## [Excerpt to read]
● ● ●
Last month I was thrown two potential lifelines. Firstly I found a surgeon willing to do a colon resection using Dr. Karel Fortyn’s devitalization/devascularization method. I blogged about this procedure in the past where I went into a great deal of detail, but to summarise:
Devascularization involves firstly resecting the colon. The difference is that the veins feeding the tumour are ligated and both the tumour and the resected colon section are left inside. Starved of its blood supply, the tumour necrotizes. This stimulates an immune reaction capable of clearing distant metastasis. This reaction lasts several weeks.
I should add that the procedure has been banned in the Czech Republic, but is used to this day with great deal of success in veterinary since. The surgeon is taking a great personal risk, but believes in the procedure and continues to offer it to patients. I had a meeting with the surgeon and an operation was scheduled pending some tests.
The second potential lifeline came a few days later quite by chance. While I was in Germany, my wife came across a news story about a new revolutionary liver surgery that had just been performed, also in the Czech Republic. She sent my medical records to the hospital and a few days later she received a phone call that I could be a potential candidate for the surgery. When she told me, I realised straight away what it was. It was ALPPS (Associating Liver Partition and Portal vein ligation for Staged hepatectomy). I had my eye on this procedure for over 8 months and talked to several surgeons about it, but to be accepted into this trial was a big deal. Straight away I changed all my treatment plans in Germany to be able to meet the surgeon.
● ● ●
## [Supplied information]
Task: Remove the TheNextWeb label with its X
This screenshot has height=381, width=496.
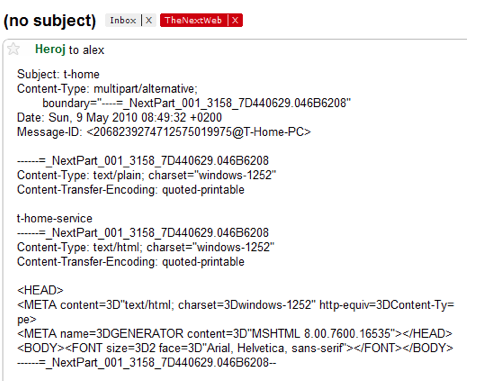Action: [235, 20]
● ● ●
## [What to produce]
Continue the personal account of the two surgical options, picking up after its last sentence.

## [Task answer]
Although I do like the Devascularization surgery, its success is based on immune system response. This works best with low tumour load, so really the choice was simple, although ALPPS is a far more risky procedure. The plan is thus to try and reduce my tumour load in the liver, then follow it up by Devascularization in perhaps 6 months time.
The meeting with the surgeon went well, and the ALPPS surgery date was set for the 9th of October. The surgeon is able to operate because he found a 7% section of healthy liver tissue in the left lobe next to an artery. This is just enough to potentially work with, but I was told that this is a major surgery with 8% average mortality rate and that I am by far the worst case they ever operated on. I didn’t give it a second thought and signed up for the trial. In my case, it will be a 3 stage resection, where typically it is done in two. This means a total of 3 surgeries weeks apart. My chances of survival depend solely on how fast my liver will regenerate after the surgery. It can take as little as a week, but they had a case where it took 6 months. With the little liver I have left, a week means I live, a month or more and I don’t.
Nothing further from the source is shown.